The council chairman is paid $28,500 -- $1,000 more than the other council members.

The Zoning Board chairman does not receive more. When sitting as the Zoning Board, council members are paid $100 for each hearing and $50 for each work session.

The Liquor Board chairman receives $55 for each Liquor Board hearing. The other council members receive $50. None receive money for attending a work session.

Following tonight's election of officers, the council will vote on a 22-piece legislative agenda. Included in that list is a bill )( sponsored by Mr. Farragut to amend the 1990 General Plan and link the southern portion of Trotter Road with River Hill Road by way of Sunset Drive. The General Plan calls for both the southern and northern portions of Trotter Road to dead end near a new Route 32. The bill pits Trotter Road residents against those living in the Pheasant Ridge neighborhood of River Hill, Columbia's newest and last village.

Pheasant Ridge residents say that unless Trotter Road is kept open to them, their children will be transferred to new schools and they will be at risk in an emergency because their access to Route 108 will be blocked occasionally.

Trotter Road residents say that if Pheasant Ridge traffic is routed past their houses, their safety will be in jeopardy.

The Planning Board agrees that the 1990 General Plan decision to dead end Trotter Road should not be overturned. Administration officials seemed to argue both sides. They told the council they wouldn't oppose the closing, but they favor making the connection for safety reasons.
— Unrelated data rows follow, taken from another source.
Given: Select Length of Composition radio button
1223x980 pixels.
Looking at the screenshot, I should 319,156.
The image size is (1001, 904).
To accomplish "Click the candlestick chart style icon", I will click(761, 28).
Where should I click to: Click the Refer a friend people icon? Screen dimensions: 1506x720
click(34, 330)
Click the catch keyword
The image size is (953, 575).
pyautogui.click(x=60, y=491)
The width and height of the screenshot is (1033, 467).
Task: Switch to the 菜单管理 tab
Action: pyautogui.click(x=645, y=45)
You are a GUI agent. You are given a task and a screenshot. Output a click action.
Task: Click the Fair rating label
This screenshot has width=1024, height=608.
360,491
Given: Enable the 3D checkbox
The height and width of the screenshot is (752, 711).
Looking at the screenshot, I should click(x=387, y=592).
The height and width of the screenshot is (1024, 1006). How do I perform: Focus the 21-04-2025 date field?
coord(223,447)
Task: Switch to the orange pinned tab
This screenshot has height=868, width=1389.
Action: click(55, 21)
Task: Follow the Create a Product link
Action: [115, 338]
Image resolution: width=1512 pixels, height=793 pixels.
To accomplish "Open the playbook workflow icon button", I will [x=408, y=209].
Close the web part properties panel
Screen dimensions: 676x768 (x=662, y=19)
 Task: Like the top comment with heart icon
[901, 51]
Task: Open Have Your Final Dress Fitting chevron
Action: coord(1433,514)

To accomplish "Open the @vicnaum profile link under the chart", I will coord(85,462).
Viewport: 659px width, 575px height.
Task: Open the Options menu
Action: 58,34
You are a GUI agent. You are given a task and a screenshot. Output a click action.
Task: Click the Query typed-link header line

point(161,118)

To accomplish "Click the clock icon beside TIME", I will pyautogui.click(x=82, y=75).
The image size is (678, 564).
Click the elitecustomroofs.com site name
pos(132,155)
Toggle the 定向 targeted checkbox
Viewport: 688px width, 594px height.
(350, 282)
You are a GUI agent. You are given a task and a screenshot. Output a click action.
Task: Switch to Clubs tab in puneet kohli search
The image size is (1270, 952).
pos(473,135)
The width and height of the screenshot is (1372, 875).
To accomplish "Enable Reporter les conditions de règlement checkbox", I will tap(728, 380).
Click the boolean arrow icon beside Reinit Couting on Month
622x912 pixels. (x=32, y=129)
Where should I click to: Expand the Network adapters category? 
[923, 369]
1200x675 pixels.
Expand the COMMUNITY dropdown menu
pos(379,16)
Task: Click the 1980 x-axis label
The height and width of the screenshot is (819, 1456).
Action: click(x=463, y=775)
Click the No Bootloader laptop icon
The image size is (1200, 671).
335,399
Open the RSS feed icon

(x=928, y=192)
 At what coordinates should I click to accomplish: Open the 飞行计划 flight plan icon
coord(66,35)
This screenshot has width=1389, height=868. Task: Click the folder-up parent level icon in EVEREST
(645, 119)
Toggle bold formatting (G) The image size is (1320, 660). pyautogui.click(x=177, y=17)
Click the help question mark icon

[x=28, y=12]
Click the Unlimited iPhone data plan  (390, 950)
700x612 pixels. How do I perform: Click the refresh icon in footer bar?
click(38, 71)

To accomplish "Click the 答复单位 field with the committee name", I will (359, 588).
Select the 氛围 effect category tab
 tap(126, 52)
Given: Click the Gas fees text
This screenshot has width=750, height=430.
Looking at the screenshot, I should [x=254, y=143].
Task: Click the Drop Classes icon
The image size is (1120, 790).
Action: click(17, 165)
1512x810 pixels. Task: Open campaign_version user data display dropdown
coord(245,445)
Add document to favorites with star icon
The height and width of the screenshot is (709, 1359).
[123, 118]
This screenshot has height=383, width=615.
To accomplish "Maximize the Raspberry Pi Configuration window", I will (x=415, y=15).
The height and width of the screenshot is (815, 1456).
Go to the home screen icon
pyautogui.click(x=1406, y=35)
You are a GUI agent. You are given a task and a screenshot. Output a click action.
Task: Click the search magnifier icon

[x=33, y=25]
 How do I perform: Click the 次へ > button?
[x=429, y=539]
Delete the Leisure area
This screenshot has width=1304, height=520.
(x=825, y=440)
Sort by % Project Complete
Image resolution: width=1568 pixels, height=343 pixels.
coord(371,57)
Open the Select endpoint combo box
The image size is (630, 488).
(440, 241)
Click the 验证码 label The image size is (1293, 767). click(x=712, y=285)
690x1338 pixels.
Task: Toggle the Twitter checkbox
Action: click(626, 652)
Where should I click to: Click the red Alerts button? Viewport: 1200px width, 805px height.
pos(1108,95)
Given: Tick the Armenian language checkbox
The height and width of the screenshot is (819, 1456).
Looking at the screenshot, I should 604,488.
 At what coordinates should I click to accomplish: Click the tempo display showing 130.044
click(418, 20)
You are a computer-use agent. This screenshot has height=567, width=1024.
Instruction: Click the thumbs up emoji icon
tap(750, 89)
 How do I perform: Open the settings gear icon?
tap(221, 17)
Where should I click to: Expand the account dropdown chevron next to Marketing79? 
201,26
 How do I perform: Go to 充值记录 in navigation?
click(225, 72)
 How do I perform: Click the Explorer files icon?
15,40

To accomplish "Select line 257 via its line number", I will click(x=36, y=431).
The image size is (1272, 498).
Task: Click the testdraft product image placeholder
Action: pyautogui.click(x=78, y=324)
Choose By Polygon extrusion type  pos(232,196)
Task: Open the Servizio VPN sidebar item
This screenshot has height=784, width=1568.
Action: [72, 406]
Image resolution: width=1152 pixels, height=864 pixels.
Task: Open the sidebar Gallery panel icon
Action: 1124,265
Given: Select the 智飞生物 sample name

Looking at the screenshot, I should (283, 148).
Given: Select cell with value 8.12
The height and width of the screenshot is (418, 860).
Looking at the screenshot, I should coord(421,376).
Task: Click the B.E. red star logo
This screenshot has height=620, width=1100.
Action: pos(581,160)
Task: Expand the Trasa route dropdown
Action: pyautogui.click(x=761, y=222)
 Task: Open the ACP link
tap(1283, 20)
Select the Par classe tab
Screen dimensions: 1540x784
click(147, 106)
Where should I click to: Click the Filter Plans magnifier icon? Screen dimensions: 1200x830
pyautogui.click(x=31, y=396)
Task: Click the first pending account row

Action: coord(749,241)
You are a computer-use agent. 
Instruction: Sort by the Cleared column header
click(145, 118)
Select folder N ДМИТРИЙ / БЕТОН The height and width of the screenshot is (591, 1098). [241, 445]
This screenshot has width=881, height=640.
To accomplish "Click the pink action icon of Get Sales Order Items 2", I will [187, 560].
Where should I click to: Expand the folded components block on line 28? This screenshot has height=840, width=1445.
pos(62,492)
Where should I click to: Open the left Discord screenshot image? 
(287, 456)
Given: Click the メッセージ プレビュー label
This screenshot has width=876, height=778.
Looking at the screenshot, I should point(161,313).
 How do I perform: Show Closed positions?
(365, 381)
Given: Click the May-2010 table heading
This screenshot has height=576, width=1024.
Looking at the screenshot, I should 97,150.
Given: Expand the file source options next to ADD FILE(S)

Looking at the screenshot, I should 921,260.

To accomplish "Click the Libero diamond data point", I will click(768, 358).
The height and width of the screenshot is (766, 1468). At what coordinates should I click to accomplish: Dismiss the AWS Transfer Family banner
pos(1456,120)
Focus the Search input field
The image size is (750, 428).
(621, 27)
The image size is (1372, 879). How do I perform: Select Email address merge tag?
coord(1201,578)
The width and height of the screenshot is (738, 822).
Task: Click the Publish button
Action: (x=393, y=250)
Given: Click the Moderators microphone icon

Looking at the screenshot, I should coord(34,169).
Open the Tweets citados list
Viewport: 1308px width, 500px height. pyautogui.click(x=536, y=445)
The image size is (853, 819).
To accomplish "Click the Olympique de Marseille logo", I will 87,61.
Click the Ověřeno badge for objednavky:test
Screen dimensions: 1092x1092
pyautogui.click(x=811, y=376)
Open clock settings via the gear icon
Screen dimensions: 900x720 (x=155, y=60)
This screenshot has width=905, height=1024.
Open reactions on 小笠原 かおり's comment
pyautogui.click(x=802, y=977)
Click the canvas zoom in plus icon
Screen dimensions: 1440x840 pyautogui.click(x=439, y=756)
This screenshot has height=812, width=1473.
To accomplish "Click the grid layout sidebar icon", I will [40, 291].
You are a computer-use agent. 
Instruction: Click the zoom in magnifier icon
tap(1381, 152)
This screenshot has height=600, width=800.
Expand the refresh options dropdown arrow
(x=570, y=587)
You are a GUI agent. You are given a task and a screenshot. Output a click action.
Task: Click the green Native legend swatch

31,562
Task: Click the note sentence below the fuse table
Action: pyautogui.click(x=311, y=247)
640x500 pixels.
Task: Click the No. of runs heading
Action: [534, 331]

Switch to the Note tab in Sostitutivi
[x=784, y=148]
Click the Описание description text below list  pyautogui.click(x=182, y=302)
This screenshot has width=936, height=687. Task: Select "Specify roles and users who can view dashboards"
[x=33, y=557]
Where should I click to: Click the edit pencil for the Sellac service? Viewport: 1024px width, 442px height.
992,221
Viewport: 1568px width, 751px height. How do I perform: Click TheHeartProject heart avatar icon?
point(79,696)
Mr. Farragut feels so strongly about the matter that he suggested at a recent council work session that the county pay for the connection and allow the Rouse Company, which is developing Pheasant Ridge, to reimburse the county with interest at a later date.

Other council members were cool to the idea, however. It is county policy for developers to pay for the roads leading to their developments.


The council meets at 8 p.m. tonight in the Banneker Room of the George Howard Building, 3430 Court House Drive, Ellicott City.